Uma decisão liminar do desembargador federal Nery Junior, do Tribunal Regional Federal da 3ª Região (TRF-3), determinou que a Agência Nacional de Petróleo, Gás Natural e Biocombustíveis (ANP) deve se abster de aplicar sanções relacionadas ao RenovaBio “aos agentes obrigados”.

A decisão se deu perante um agravo de instrumento apresentado por uma empresa de distribuição, que não teve sua identidade revelada.

Em sua decisão, o desembargador afirma que a ANP fica vedada de lavrar autos de infração, impor multas, suspender ou restringir atividades de distribuidoras de combustíveis, vedar o fornecimento de combustíveis, incluir ou manter distribuidoras de combustíveis em listas públicas de inadimplência, e de divulgar listas públicas de inadimplência já publicadas ou não.

Embora a decisão afirme que as sanções devem ser suspensas não só à empresa que moveu à ação, mas “aos agentes obrigados”, as associações das empresas que geram Créditos de Descarbonização (CBios) e as grandes distribuidoras avaliaram que os da mencionada decisão “restringem-se exclusivamente às partes envolvidas no processo”.

Em nota, a associação Bioenergia Brasil, o Sindicato Nacional das Empresas Distribuidoras de Combustíveis e de Lubrificantes (Sindicom), e a União da Indústria de Cana-de-Açúcar e Bioenergia (Unica) afirmaram que a decisão “não pode atingir de forma automática outras distribuidoras ou terceiros que não compõem a relação processual”. Para essas entidades, “não pode prevalecer a interpretação de que as penalidades previstas no âmbito do RenovaBio tenham sido suspensas em caráter geral”.

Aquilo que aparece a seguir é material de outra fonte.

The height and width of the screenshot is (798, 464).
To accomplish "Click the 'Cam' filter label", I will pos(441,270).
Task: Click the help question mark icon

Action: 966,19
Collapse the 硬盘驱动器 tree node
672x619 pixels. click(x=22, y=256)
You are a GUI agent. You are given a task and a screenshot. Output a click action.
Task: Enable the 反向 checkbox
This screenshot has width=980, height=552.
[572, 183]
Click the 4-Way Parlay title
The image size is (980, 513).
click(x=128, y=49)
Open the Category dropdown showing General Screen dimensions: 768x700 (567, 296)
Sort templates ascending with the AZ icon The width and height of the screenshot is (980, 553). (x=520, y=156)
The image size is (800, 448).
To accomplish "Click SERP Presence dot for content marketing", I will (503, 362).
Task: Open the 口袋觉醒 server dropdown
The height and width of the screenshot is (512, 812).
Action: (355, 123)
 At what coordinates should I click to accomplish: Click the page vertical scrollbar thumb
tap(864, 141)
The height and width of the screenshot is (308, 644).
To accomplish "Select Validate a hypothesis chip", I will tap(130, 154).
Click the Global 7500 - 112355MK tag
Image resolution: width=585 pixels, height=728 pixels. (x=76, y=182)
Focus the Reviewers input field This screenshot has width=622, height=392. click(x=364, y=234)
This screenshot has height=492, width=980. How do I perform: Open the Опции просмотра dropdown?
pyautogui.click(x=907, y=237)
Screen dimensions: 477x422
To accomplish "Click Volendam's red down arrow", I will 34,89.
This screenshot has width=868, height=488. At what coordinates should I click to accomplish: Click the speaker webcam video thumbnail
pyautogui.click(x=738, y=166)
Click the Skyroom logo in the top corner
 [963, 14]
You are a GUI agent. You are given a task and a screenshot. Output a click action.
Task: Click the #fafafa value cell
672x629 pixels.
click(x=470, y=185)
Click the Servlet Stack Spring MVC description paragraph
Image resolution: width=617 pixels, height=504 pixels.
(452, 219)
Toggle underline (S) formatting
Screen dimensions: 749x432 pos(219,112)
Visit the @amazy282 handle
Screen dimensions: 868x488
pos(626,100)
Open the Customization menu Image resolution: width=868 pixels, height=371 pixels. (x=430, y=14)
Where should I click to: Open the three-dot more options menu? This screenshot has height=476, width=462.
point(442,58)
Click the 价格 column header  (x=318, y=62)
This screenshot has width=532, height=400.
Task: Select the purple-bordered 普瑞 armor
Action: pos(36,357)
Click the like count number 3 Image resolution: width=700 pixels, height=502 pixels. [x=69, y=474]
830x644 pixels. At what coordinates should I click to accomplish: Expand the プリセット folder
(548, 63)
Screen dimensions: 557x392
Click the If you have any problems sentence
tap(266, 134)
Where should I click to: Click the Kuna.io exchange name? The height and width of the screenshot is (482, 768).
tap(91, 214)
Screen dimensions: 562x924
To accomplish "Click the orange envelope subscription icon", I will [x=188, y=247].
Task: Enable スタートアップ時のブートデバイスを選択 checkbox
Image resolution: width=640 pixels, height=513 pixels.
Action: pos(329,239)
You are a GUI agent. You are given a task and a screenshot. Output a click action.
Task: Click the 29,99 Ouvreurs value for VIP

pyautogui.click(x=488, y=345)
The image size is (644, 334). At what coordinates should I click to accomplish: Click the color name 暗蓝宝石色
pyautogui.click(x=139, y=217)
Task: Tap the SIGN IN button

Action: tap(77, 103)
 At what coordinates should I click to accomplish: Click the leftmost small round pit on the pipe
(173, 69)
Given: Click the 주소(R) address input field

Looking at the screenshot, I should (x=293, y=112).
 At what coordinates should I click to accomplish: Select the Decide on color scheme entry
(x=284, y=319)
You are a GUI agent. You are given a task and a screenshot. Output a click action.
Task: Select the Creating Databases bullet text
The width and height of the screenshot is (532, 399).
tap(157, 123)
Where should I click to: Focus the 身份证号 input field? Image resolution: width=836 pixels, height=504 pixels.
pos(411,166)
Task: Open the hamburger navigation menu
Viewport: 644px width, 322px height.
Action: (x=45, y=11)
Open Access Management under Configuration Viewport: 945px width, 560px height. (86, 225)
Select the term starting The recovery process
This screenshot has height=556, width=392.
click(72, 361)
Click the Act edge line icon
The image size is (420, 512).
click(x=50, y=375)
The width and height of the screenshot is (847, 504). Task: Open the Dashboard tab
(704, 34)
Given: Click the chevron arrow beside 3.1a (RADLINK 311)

A decisão foi publicada no último dia 21. A ANP, porém, continua publicando diariamente a lista de sanções que inclui as distribuidoras que estão inadimplentes com suas metas de compras de CBios do RenovaBio.
Outras determinações

A liminar determinou também que a ANP deve comprovar “a disponibilidade de CBios para cumprimento de todas as metas impostas às distribuidoras”, e que a B3 deve informar “acerca da participação e comercialização de CBios por agentes não obrigados”.

Em sua decisão, o desembargador acolheu as críticas da distribuidora que moveu a ação, entendendo que a lei e o decreto que impedem que fornecedores de combustíveis mantenham suas vendas a distribuidoras inadimplementes com o programa não pode retroagir ao sancionamento da lei, que ocorreu em 31 de dezembro de 2024.

Já as associações Bioenergia Brasil, Sindicom, e Unica defenderam que “o cumprimento das obrigações previstas é essencial para a integridade do sistema, para a valorização dos produtores certificados e para a credibilidade do Brasil como referência global em descarbonização”.